Den tüchtigen, treuen und aufopfernden Sanitätsdienstgraden der Waffen-SS widmet Dr. Pichler sein Buch. Sie bargen – oft unter Feindfeuer – verwundete Kameraden aus dem Vorfeld, ihr Blutzoll war entsprechend hoch. Ein spannender Tatsachenbericht.
Über die 4. SS-Polizei-Grenadier-Division gibt es fast keine Literatur, außer noch die Divisionsgeschichte "Die guten Glaubens waren".
Inhalt:
- Eid des Hippokrates
- Ausbildung und Rekrutenzeit (u.a. Dachau)
- Prag, Rusin und Goslar
- Zur 1. Sa.Kompanie der 4. SS-Polizei-Grenadier-Division
- Kavalleristen
- Frankreich
- Warum flog Rudolf Hess nach England?
- Rußlandfeldzug der 4. SS-Polizei-Grenadier-Division (Sommer 1941)

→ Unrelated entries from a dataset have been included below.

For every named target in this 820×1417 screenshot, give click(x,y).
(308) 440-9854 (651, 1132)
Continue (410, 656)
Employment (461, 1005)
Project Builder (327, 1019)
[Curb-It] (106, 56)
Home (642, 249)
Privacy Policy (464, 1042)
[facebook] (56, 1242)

- Verloren in Rußlands Weiten (Luga, Lugi-Sümpfe, Ssussanino, Puschkin, Nowgorod, Ilmensee))
- Minenräumkommando
- Unser Pan (Front von Leningrad)
- Ein kluger Kopf spart Blut!
- Bei der Artillerie vor Leningrad (mit der 5. Gebirgsdivision)
- Wolchow und Ladogasee
- Unser verlorener Haufen (V.H.), der Bewährungseinheit der Division
- Verlegung ins Protektorat (heute Tschechei)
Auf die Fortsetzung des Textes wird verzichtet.